Sabtu, September 10

Peran Keluarga dalam Pendidikan Anak, Cukupkah?

Oleh: RWijaya

Kenakalan remaja di era ini memang tidak bisa dipungkiri lagi maraknya. Seolah, jika kita mendengar kata remaja, yang terbayang di benak kita adalah kenakalan-kenakalannya. Mulai dari seks bebas, aborsi, menonton film porno hingga narkoba dan lain sebagainya.

Fenomena gunung es ini menjadi bukti bobroknya moral para remaja kita dewasa ini. Hal ini diperparah dengan rusaknya tatanan sosial di tengah-tengah masyarakat yang ditandai dengan lumrahnya permasalahan semacam ini serta acuhnya masyarakat terhadap berbagai kerusakan yang menari bebas di tengah-tengah kehidupan para remaja.

Melihat permasalahan moral anak bangsa yang notabenenya mereka adalah pemimpin di masa depan, rasanya memang sangat miris. Terus meningkatnya presentase kerusakan yang terjadi pada anak bangsa ini bagaikan bola salju yang terus-menerus menggelinding, yang menjadikannya semakin membesar dari waktu ke waktu.

Belum lama ini publik tengah dikejutkan oleh kasus kekerasan seksual yang disertai dengan pembunuhan dari suatu daerah di Bengkulu, Rojong Lebong, yang menimpa seorang remaja putri bernama Yuyun. Mirisnya, siswi SMPN 5 Padang Ulak Tanding ini adalah korban dari 14 tersangka pemuda dan 7 diantaranya adalah anak-anak, yang tengah pesta minuman keras.

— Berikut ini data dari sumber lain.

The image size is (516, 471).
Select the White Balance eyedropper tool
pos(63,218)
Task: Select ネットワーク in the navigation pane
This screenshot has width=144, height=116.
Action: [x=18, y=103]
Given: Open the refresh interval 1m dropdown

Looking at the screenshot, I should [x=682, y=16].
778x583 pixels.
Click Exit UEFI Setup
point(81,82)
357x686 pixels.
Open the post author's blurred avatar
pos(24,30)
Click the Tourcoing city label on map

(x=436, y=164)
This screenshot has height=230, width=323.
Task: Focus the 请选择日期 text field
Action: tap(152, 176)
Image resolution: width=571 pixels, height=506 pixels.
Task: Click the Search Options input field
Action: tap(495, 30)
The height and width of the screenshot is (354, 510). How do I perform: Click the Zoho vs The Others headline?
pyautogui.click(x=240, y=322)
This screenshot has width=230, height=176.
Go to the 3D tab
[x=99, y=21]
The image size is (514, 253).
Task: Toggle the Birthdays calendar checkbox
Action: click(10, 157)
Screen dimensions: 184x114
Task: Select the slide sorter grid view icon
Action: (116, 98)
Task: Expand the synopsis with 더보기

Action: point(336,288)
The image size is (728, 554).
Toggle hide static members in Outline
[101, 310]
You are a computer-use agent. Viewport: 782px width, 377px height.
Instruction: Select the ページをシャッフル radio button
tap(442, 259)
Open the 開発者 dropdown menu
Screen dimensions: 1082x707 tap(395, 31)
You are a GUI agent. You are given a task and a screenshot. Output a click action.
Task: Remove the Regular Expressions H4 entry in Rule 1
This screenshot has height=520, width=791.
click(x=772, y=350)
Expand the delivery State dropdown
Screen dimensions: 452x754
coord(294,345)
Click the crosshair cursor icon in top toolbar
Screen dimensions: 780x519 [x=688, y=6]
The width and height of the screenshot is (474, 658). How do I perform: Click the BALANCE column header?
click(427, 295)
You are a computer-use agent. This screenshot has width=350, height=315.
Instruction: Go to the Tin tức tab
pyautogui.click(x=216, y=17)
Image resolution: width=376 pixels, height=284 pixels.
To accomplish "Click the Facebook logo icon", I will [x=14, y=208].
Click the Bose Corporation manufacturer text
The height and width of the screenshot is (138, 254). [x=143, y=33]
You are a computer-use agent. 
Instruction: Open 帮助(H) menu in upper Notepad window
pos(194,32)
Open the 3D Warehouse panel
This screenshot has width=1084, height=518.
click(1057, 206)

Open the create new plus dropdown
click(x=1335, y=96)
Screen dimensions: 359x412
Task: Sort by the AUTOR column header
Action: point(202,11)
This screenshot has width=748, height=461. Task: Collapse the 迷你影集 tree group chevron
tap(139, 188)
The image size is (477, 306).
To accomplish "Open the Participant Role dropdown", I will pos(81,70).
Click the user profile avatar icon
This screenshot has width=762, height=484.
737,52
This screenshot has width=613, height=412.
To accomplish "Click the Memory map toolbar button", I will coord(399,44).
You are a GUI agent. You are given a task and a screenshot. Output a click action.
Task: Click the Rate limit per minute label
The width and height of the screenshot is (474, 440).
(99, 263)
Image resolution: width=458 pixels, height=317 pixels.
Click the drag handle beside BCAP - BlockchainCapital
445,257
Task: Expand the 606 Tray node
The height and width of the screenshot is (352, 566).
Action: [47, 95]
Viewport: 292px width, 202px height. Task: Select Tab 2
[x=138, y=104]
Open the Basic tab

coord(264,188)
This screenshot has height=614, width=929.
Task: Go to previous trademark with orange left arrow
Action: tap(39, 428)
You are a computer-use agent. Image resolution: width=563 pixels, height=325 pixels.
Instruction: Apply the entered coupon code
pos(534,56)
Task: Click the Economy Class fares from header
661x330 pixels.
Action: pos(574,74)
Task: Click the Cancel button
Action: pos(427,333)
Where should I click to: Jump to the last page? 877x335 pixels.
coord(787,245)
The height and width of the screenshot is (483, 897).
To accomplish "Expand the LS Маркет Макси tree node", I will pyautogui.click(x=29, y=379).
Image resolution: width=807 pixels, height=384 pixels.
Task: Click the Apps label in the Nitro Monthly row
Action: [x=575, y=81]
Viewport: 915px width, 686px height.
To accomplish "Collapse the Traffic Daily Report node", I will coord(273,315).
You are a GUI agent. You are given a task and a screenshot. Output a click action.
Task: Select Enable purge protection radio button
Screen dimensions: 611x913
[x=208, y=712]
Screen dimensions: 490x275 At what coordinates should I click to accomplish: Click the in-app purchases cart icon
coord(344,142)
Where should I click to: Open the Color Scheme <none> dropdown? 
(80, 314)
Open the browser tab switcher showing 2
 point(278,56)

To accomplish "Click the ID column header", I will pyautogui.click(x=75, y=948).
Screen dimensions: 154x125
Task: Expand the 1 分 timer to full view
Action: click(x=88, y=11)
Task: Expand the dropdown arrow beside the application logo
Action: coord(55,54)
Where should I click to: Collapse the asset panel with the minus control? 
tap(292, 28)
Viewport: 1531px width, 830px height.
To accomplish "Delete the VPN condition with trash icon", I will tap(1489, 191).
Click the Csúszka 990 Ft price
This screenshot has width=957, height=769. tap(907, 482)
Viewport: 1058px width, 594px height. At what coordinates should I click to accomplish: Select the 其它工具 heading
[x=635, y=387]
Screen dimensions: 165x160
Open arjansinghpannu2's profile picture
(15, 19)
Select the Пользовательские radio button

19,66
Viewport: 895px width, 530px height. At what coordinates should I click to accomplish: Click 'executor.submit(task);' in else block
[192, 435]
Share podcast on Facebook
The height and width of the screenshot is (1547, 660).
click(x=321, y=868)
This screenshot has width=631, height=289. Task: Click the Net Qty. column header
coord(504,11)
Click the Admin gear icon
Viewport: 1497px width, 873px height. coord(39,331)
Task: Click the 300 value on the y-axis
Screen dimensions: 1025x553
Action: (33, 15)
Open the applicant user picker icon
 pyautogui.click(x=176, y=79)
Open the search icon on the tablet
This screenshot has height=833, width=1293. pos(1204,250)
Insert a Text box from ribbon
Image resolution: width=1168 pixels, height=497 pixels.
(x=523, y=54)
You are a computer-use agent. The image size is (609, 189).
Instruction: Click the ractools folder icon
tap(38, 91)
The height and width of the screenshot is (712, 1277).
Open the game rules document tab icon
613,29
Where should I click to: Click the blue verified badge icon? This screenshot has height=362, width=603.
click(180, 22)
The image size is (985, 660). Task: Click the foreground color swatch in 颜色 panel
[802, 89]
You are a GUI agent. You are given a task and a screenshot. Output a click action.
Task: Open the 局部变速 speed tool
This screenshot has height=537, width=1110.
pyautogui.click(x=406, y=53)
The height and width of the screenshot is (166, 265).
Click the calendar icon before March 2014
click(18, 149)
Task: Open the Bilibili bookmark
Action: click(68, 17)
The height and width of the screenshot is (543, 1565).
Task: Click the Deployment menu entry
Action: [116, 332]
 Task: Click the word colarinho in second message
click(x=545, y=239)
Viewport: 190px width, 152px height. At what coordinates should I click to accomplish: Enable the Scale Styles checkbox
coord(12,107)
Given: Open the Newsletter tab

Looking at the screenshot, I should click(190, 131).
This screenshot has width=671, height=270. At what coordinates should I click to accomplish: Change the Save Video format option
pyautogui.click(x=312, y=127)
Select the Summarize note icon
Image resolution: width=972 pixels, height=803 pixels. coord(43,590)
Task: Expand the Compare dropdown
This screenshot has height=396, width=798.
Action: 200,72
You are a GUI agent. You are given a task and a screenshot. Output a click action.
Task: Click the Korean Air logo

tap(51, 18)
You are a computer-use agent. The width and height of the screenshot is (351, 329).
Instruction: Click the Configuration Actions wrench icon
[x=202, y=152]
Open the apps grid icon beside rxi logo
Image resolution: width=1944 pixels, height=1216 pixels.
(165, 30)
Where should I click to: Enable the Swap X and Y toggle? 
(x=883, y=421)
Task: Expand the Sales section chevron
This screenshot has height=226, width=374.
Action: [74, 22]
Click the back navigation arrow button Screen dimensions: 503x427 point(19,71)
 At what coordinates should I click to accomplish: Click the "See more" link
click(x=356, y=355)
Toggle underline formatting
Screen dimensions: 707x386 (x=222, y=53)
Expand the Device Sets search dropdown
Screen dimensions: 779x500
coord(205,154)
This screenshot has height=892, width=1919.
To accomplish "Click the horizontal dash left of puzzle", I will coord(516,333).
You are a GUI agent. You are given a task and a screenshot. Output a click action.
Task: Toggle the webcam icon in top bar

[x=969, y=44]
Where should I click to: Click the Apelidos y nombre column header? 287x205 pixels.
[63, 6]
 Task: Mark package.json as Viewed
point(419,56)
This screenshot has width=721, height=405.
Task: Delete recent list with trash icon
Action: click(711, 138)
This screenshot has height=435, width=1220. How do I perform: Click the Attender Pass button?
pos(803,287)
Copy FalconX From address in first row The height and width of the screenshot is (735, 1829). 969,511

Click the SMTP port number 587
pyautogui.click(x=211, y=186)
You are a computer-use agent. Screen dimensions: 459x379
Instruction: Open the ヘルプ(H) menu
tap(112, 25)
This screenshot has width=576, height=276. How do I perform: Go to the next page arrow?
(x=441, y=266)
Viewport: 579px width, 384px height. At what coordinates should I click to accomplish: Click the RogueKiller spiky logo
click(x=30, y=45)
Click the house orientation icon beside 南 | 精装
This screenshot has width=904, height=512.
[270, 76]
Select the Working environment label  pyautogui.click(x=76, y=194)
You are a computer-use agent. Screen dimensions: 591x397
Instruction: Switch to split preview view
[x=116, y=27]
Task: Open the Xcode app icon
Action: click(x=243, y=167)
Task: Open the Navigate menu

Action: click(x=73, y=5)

Lebih mengenaskan lagi, kasus yang menimpa pelajar SMPN kelas II ini bukanlah satu-satunya. Kasus yang seketika menghebohkan media publik ini hanyalah satu dari ribuan kasus. Yang tidak terdata dan tidak diekspose oleh media tentu lebih banyak lagi.

Komisi Nasional Anti Kekerasan terhadap Perempuan (Komnas Perempuan) menyebutkan, catatan tahunan 2016 menunjukkan terjadi kenaikan data jenis kekerasan seksual dibanding tahun sebelumnya, yakni 11.207 kasus. Sebagian besar data yang terdapat pada catatan tahunan 2016 ini bersumber dari pengaduan korban ke lembaga-lembaga negara, organisasi pendamping korban, maupun pengaduan secara langsung oleh korban ke Komisi Nasional Anti Kekerasan terhadap Perempuan (Komnas Perempuan).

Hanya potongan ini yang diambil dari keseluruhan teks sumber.